After that night I knew I needed to do something, but I still felt like I wasn’t deserving of help and that other people needed mental health services and doctors more than me. For me, telling the important people in my life needed to come first. Asking for help and telling my friends and family that I was suffering from severe anxiety and panic attacks was a mixed bag. I won’t sit here and tell you that everyone was overwhelmingly compassionate and supportive because that wasn’t the case. Some ‘friends’ didn’t like that I wasn’t up for partying anymore, they didn’t respect that I couldn’t be around smoking, they didn’t think I had a ‘real’ problem. And at the time, I thought they were right. How could I have a ‘real’ mental health problem? I’m from a kind, loving family who I have a wonderful relationship with. My parents were, and still are, two of my best friends. I had a great childhood, did well in school, had friends, had skinny/blonde/white girl privilege and was primarily sunshine fucking yellow. Life and soul of the party, uni seminar, or pub quiz. That’s me. So telling people I was now dealing with such a severe breakdown that my parents collected me from uni in my slippers and I had to take Beta-blockers to calm my racehorse heart rate, kind of shook the social-circle-boat. It sure shows you who your real friends are though! My best mates and my parents were amazing. My mum was there every step of the way. I approached supermarket trips with her like a marathon every week. Everything felt so damn hard. Leaving the house meant facing the possibility I’d have a panic attack in public. Some weeks I’d sit in the car, other trips I’d attach to her like a barnacle in the salty snacks aisle only to have a panic attack and go sit in the car trying to breathe. Mum spent nights sleeping in her 21-year-old daughter’s bed distracting her with talk of books and holidays and normal day-to-day life because she was so terrified of being alone at night. Big up to my mum, what a legend.

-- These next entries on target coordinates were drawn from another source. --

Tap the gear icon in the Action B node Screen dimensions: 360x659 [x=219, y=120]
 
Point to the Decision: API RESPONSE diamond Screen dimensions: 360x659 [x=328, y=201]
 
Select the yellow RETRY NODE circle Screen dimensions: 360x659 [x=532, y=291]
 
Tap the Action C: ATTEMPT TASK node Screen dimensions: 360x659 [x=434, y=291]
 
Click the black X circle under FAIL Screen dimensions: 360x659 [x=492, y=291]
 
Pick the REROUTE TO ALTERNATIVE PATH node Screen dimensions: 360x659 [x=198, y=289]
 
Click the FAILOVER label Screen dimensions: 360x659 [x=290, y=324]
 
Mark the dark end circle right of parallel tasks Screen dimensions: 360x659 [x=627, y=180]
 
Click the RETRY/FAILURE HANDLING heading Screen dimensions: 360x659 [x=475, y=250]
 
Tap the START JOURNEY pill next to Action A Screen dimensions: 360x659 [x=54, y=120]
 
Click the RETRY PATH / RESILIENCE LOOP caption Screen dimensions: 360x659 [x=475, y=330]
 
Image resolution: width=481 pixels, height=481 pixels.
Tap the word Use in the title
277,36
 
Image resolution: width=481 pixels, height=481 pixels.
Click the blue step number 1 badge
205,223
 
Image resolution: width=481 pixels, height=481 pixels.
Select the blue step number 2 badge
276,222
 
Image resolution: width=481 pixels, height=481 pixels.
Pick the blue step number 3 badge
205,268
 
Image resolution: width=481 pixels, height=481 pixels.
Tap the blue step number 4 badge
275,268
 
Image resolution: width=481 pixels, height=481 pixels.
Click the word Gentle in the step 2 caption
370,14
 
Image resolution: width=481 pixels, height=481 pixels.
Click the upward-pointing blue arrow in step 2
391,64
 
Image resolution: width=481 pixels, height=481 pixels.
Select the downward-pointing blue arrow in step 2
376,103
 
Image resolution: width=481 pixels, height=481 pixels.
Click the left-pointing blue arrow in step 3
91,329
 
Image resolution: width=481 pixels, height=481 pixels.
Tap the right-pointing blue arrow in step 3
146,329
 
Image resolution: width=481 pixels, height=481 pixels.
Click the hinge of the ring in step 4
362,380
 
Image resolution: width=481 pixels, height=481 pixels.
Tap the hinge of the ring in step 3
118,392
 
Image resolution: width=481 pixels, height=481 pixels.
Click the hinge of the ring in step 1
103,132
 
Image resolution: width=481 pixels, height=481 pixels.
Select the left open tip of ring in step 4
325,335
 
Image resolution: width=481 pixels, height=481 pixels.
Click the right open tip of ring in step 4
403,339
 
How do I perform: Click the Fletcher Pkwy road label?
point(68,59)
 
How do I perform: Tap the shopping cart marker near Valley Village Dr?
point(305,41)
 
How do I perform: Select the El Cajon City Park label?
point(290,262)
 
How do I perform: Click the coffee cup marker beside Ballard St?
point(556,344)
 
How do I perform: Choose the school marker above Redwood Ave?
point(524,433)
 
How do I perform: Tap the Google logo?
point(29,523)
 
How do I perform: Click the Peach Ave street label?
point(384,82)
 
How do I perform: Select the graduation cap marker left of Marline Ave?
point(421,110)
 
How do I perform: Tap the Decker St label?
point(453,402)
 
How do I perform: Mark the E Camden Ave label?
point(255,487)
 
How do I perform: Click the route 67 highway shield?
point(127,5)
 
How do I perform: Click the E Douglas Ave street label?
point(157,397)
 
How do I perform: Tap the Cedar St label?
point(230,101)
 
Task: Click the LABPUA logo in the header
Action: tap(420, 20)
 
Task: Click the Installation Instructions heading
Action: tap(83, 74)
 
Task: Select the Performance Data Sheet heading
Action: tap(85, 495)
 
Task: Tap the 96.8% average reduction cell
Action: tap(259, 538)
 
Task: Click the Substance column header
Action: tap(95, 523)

It’s taken time, counselling, writing, reading, talking and listening to come to the realisation that I deserve help, whether I’ve lived a privileged life or not. I needed help, I still need help, understanding how moments in my life have affected the way I see the world and in turn affected my noggin. Turns out I’ve always had anxiety, there are also signs I can now recognise from childhood and my teens that indicate I have mild OCD: pulling out my hair, rituals I needed to do in my head otherwise I thought someone would die, intrusive thoughts, making triangles on the floor with every step I took – fun stuff like that. I wouldn’t have realised any of these things had I not continued learning about mental health, following amazing bloggers/Instagrammers, reading books written by people with mental health problems (Bryony Gordon – look her up) and talking openly about my issues with people I trust.

I read something once that resonated with me so much that I considered tattooing it backwards on my head as a constant reminder in the mirror – hard is hard. We can’t spend our lives comparing our struggles, keeping our thoughts locked up, deeming them ‘not important’ or saying things like ‘it’s nothing really, I’m fine, so-and-so has it much worse’. If what you’re dealing with feels hard for you, it’s hard*. You have as much of a right as the next person to get help. 

*Disclaimer: a healthy dose of perspective is always needed. Some people’s idea of ‘struggle’ is questionable (I’m talking to you, Instagrammers moaning about their cancelled flights to Dubai due to Covid, whilst lounging in mansions surrounded by toilet roll and Deliveroo orders).